Rep. Ernest Istook, Oklahoma Republican and chief sponsor of the bill, will introduce it in the House today. The chairman of the House Judiciary Committee, Rep. Henry J. Hyde, Illinois Republican, has stated interest in holding hearings by this summer.

But the main accomplishment, Mr. Istook said, is to unite all the pro-amendment groups around language upon which they can agree.

"I am delighted that the National Association of Evangelicals has endorsed the religious-freedom amendment," Mr. Istook said in a recent statement. "This is yet another addition to a long list of supporters."

A week before the National Association of Evangelicals (NAE) gave its backing, the Southern Baptist Convention endorsed the measure.

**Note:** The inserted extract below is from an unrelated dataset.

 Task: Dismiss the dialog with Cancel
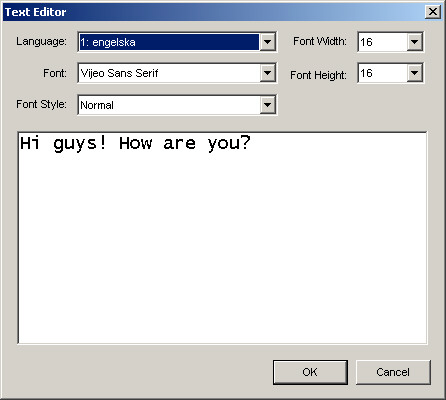point(393,372)
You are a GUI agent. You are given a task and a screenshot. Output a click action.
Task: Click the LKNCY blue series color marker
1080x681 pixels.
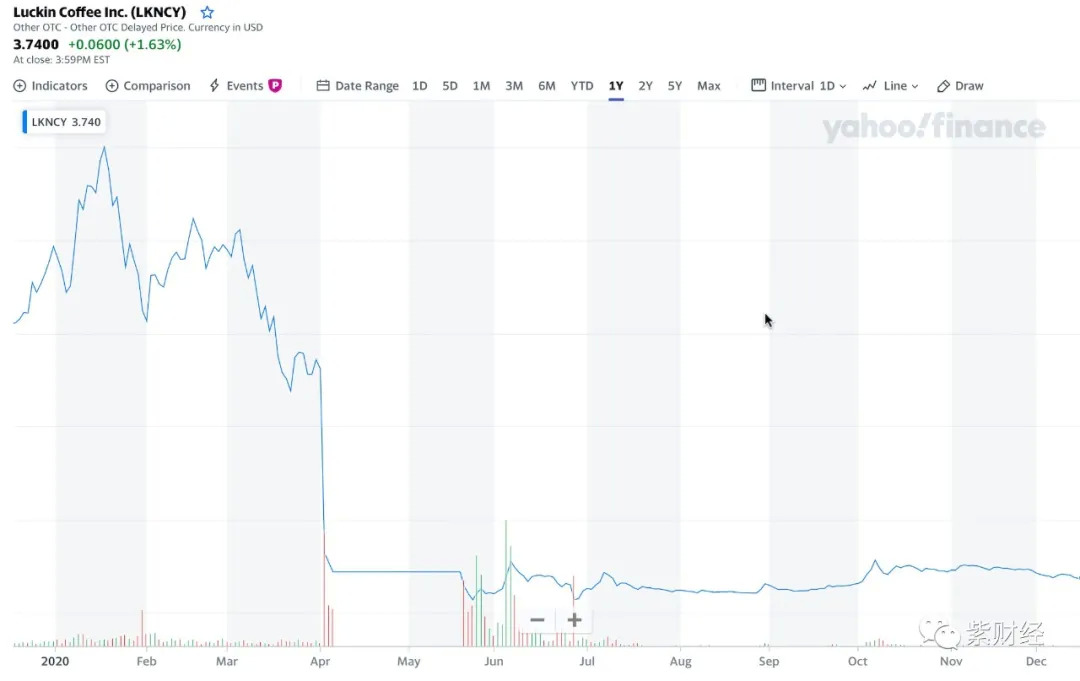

Both groups had rejected language in a 51-word amendment unveiled in late March.

The new amendment, now at 71 words, clarifies that all the rights being protected are those of the "people," whereas some critics thought the earlier wording gave government the right to "acknowledge" one religion or another.

The new language also drops the term "acknowledge" and substitutes "recognize," as in: "the people's right to prayer and to recognize their religious belief."

To meet concerns of the NAE, the idea of "equal access" was added. The term has become a key legal principle since Congress passed the 1994 Equal Access Act, which allows student religious clubs the same rights as other clubs on campus. The principle was upheld by the Supreme Court.

Both the Southern Baptists and the NAE were concerned about putting a "majoritarian" principle in the Constitution, which would allow religious majorities to curtail the freedoms of minorities. "It is significant that the NAE wants to assure that all Americans have equal access to express their belief, and not be disqualified from equal treatment on account of religion," Mr. Istook said.

With the initial unveiling of the amendment in late March, House Speaker Newt Gingrich and other GOP leaders supported the initiative, saying the detailed language could be ironed out by experts in legislative committee. …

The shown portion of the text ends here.